▸ What is expected:
Scan the listing below and copy each line holding the word "three".

▸ Data shown:
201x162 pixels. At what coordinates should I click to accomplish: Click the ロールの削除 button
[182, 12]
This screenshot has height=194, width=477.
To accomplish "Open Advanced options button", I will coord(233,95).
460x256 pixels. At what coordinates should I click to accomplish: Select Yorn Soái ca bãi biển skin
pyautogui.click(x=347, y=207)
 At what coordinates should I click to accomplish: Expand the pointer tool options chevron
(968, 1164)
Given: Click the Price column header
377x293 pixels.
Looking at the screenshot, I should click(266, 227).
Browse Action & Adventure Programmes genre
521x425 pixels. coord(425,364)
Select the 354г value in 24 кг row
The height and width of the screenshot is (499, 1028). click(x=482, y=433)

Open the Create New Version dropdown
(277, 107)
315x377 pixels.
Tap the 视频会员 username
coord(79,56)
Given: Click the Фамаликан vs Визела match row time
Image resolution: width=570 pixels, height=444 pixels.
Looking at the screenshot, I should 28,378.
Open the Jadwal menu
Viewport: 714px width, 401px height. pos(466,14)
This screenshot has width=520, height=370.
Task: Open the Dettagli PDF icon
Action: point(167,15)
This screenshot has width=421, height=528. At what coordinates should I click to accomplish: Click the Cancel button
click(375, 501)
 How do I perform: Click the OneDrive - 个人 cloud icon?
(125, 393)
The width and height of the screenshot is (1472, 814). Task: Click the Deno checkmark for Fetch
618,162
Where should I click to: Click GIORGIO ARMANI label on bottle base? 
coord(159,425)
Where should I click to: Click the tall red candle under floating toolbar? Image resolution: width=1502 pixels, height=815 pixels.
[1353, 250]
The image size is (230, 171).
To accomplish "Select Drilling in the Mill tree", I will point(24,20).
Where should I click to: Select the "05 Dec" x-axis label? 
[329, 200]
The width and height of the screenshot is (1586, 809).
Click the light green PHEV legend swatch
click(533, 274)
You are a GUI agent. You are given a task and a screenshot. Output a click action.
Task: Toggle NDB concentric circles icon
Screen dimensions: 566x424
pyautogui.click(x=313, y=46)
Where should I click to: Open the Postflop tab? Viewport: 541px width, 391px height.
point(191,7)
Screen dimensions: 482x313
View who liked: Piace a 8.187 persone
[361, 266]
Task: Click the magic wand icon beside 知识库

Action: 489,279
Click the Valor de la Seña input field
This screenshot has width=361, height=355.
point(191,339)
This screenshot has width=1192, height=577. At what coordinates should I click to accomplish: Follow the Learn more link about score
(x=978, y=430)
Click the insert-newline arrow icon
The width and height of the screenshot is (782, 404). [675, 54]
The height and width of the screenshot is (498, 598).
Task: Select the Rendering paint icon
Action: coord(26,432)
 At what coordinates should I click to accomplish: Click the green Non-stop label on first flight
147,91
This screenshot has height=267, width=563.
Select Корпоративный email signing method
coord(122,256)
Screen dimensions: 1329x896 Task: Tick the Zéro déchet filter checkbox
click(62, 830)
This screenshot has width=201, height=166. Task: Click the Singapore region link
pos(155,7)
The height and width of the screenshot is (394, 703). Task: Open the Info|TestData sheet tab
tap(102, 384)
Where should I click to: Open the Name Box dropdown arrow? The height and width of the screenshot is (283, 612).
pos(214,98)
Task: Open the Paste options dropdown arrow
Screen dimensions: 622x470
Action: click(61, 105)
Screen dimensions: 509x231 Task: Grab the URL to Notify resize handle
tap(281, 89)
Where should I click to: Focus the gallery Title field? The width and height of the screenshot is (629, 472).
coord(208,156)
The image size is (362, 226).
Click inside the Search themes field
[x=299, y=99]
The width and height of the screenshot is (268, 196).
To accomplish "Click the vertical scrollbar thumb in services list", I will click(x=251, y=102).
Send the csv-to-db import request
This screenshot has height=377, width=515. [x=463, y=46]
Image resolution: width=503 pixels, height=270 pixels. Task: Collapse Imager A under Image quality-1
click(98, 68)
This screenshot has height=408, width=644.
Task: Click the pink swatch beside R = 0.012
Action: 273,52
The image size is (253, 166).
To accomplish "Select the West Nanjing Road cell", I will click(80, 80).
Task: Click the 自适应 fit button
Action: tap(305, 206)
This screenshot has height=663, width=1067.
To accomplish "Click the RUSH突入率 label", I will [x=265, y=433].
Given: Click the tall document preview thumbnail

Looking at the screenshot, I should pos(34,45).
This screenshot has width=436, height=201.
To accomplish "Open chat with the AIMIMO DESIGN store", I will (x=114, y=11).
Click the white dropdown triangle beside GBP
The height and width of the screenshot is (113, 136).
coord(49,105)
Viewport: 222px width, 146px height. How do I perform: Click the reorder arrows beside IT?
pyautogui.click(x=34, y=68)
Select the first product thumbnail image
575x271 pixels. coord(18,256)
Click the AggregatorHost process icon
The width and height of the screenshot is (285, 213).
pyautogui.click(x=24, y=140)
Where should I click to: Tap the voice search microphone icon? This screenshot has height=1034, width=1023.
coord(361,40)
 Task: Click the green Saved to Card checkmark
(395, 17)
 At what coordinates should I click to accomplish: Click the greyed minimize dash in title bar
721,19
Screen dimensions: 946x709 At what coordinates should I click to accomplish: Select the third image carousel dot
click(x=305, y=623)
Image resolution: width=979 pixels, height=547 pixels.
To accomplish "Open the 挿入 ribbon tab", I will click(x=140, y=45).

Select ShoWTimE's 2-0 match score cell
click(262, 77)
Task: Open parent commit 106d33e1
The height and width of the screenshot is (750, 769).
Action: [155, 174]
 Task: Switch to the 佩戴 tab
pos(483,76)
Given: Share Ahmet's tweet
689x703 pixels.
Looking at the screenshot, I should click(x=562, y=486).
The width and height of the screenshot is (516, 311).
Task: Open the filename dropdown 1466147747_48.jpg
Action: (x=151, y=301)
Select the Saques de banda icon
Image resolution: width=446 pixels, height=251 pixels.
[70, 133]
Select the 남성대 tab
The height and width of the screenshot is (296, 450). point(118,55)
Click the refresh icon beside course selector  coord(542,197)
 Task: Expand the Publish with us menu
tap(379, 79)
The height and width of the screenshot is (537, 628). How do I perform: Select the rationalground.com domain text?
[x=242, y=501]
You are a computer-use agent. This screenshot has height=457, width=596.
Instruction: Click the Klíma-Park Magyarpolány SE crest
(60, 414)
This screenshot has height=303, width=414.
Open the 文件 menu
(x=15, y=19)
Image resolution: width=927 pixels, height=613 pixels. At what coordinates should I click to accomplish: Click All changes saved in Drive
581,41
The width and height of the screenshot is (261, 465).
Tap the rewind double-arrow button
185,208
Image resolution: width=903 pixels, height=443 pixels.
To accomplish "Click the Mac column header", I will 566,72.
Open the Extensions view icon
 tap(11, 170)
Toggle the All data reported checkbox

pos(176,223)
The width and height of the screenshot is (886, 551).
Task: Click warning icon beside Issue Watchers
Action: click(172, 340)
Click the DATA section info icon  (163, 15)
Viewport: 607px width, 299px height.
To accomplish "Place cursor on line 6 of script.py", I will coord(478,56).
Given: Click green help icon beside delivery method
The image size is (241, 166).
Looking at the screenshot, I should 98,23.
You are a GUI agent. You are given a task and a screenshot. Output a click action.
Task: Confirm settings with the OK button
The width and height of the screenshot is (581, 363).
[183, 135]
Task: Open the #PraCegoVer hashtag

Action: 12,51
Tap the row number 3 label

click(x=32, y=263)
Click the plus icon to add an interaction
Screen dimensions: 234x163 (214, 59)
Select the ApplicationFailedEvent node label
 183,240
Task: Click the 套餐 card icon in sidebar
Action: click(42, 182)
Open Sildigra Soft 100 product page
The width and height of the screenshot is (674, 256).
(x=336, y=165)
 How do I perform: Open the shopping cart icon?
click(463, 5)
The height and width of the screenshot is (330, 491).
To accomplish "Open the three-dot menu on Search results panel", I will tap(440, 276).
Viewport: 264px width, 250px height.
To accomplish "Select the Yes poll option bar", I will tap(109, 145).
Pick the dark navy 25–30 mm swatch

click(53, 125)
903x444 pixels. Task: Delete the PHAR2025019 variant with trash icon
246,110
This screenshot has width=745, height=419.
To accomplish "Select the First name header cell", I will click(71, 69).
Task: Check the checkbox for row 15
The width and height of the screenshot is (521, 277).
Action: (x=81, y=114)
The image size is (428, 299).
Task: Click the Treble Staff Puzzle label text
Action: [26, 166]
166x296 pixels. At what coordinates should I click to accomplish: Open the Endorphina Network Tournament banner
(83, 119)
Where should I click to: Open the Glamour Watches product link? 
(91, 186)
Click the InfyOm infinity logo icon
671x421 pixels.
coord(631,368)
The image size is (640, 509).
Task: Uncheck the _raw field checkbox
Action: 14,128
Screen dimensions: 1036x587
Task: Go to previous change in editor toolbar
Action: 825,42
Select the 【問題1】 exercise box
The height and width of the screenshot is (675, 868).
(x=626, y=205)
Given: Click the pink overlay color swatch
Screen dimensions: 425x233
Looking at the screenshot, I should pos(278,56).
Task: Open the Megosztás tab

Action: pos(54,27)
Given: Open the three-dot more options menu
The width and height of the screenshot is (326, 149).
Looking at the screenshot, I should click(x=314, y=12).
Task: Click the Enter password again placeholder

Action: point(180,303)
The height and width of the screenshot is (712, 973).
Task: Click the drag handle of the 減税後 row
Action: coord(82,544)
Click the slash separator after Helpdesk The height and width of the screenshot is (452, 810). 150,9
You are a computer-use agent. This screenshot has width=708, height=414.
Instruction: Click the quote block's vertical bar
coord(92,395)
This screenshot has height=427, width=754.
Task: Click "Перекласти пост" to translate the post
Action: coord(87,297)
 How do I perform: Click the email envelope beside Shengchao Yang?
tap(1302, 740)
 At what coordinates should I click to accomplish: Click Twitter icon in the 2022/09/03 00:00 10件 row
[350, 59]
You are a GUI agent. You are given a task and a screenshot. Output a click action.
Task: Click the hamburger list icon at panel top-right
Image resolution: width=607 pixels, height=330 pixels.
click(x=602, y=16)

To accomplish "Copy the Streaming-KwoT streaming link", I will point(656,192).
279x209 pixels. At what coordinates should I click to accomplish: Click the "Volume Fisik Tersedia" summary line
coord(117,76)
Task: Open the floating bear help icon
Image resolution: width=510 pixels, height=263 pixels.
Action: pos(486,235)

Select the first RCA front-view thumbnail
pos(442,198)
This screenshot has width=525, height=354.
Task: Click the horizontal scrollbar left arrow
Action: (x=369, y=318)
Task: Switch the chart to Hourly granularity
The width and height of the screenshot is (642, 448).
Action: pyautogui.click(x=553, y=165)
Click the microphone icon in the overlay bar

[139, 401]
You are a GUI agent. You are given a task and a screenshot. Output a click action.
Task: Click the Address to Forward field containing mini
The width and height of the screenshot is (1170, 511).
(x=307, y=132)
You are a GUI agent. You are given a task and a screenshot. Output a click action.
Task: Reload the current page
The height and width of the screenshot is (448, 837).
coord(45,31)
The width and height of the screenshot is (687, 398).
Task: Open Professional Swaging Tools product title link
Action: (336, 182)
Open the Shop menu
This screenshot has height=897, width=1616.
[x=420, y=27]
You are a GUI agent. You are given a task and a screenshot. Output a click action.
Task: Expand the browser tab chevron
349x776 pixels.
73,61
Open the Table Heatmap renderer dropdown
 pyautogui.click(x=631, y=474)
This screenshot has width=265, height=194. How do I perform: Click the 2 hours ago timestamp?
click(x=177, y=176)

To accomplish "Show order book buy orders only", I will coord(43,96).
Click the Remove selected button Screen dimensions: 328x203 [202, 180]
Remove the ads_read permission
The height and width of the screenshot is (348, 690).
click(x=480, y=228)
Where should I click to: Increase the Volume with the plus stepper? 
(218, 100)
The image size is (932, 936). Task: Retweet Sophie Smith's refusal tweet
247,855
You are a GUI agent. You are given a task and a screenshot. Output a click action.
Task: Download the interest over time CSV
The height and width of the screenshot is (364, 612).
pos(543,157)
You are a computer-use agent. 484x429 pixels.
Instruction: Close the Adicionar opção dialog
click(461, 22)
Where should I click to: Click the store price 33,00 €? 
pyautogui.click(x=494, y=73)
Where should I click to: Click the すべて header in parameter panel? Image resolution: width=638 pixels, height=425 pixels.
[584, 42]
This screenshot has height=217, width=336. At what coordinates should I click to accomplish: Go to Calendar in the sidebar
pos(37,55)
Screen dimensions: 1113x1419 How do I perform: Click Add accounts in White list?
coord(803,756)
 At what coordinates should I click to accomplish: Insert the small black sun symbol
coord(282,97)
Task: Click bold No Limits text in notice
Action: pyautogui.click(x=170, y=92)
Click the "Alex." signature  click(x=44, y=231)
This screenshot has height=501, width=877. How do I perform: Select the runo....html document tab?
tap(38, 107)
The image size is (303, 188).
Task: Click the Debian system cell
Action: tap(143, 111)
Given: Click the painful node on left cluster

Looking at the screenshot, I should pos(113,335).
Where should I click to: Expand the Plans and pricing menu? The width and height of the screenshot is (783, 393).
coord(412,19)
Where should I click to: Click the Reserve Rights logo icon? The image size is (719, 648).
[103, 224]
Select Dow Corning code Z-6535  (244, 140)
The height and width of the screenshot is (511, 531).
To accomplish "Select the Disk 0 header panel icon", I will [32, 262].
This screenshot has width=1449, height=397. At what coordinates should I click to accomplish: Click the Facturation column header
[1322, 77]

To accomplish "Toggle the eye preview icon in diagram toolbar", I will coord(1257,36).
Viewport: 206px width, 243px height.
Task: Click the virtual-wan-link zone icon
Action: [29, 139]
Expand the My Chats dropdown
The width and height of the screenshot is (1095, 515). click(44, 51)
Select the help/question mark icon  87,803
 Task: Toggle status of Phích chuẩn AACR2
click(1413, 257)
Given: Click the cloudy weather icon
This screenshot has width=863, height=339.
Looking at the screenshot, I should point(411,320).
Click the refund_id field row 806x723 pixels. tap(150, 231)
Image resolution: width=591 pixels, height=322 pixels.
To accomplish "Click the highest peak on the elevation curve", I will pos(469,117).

▸ Solved exercise:
To accomplish "Open the three-dot menu on Search results panel", I will tap(440, 276).
Given: Open the three-dot more options menu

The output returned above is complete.